(Entries showing where items appear)
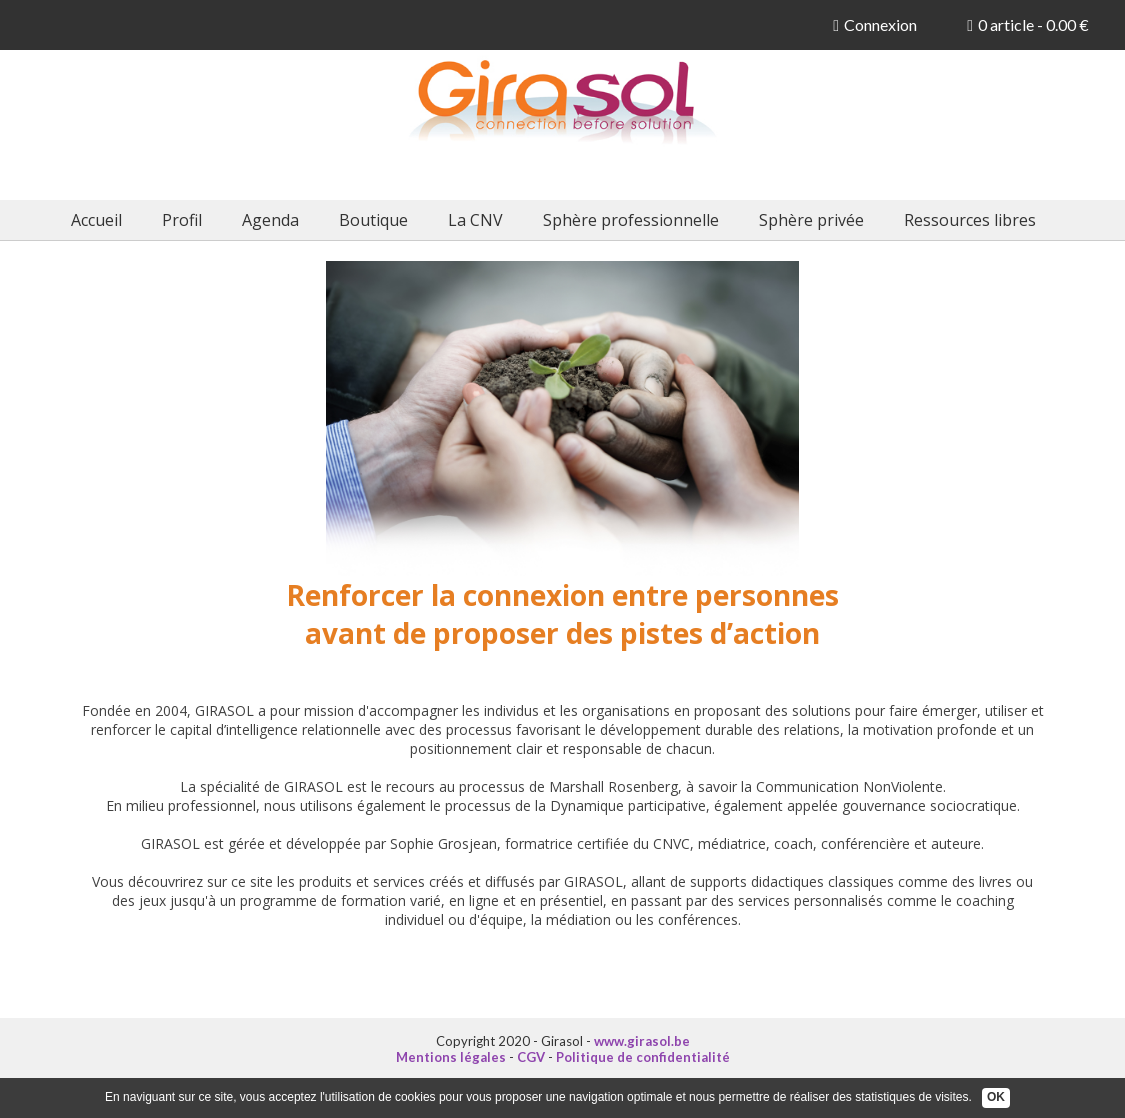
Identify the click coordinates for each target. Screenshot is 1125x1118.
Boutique (373, 220)
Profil (182, 220)
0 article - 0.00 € (1028, 24)
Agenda (270, 220)
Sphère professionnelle (631, 220)
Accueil (96, 220)
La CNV (475, 220)
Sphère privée (811, 220)
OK (996, 1097)
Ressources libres (970, 220)
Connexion (875, 24)
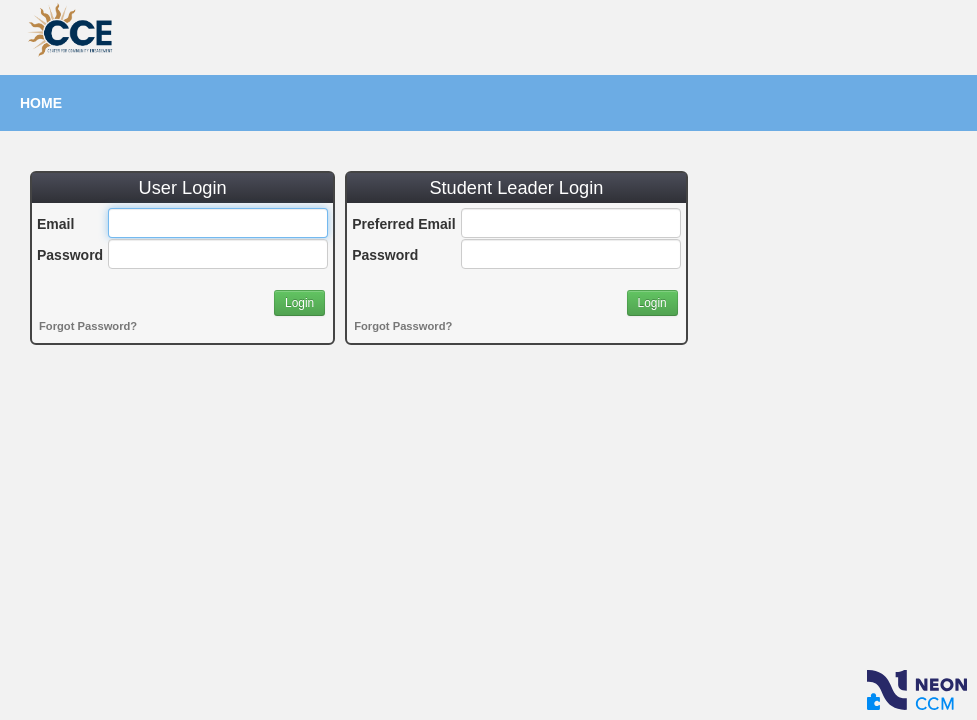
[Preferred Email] (571, 223)
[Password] (218, 254)
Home (41, 103)
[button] (299, 303)
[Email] (218, 223)
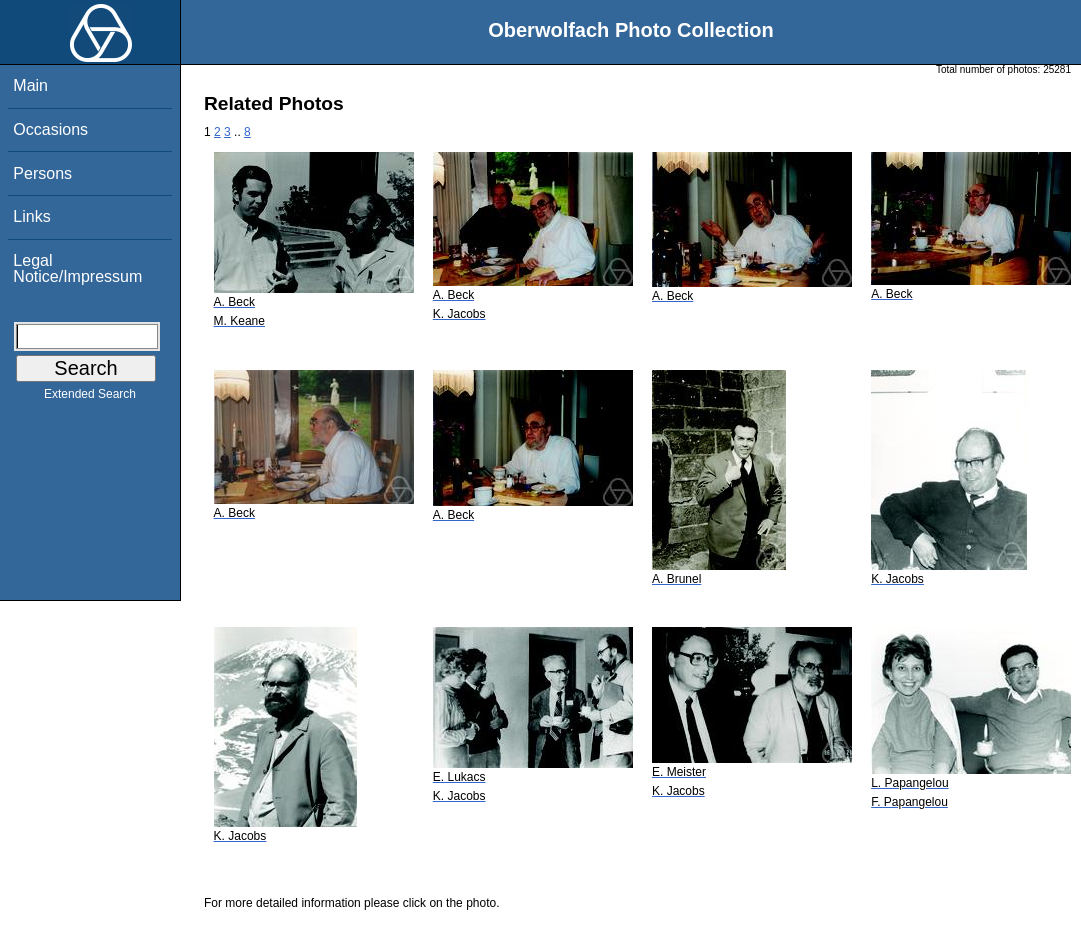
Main (30, 85)
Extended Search (90, 398)
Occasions (50, 129)
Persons (42, 173)
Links (31, 216)
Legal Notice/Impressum (77, 268)
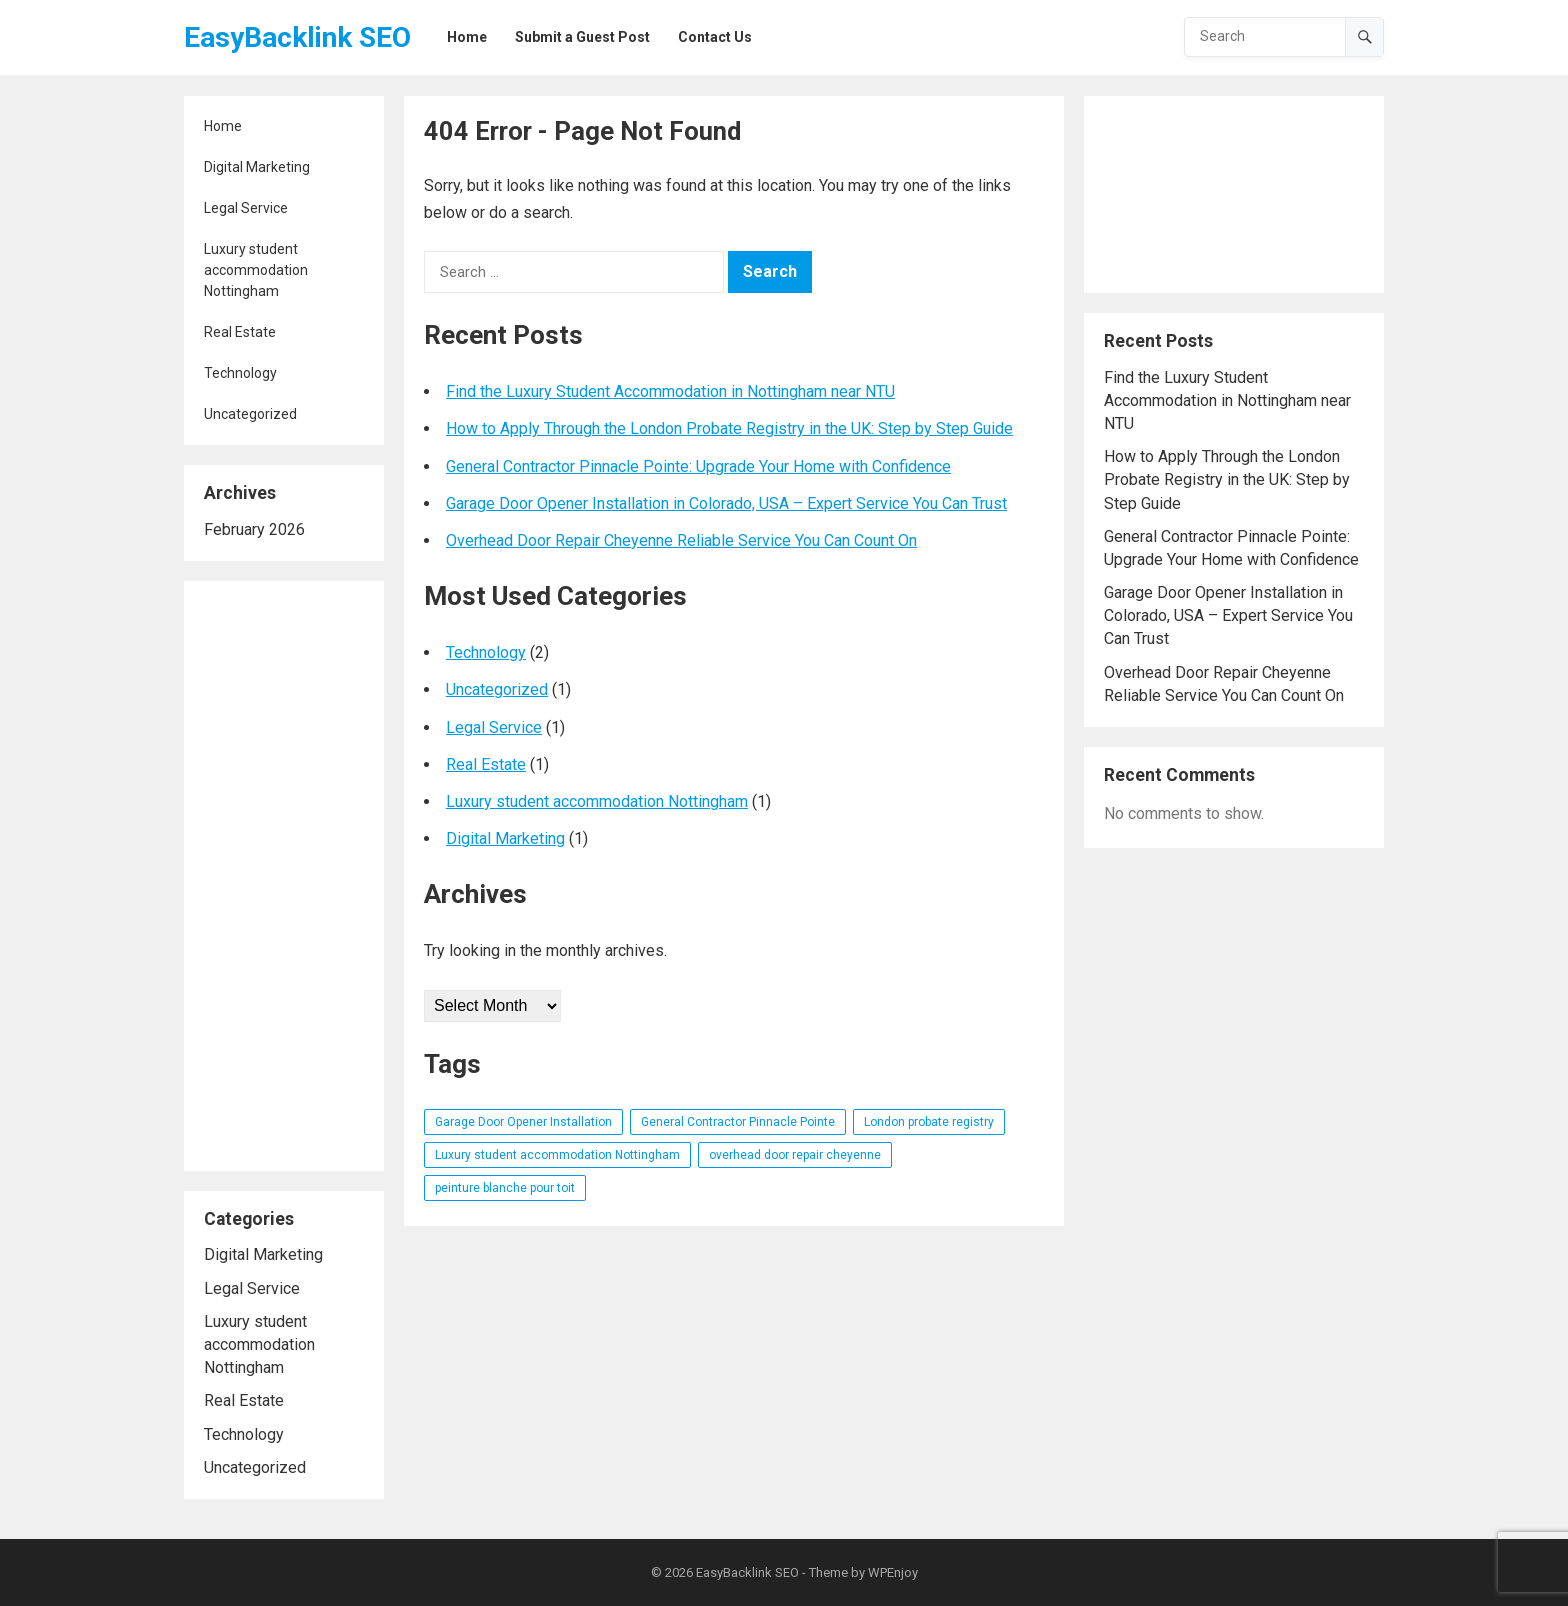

(THE PROBLEM): Reproduce every line of the listing above word for word, omitting the pictures.

(RESPONSE BELOW):
Identify the click coordinates for each target. Screenshot is 1125x1118.
Boutique (373, 220)
Profil (182, 220)
0 article - 0.00 € (1028, 24)
Agenda (270, 220)
Sphère professionnelle (631, 220)
Accueil (96, 220)
La CNV (475, 220)
Sphère privée (811, 220)
OK (996, 1097)
Ressources libres (970, 220)
Connexion (875, 24)
[Preferred Email] (571, 223)
[Password] (218, 254)
Home (41, 103)
[button] (299, 303)
[Email] (218, 223)
Main (30, 85)
Extended Search (90, 398)
Occasions (50, 129)
Persons (42, 173)
Links (31, 216)
Legal Notice/Impressum (77, 268)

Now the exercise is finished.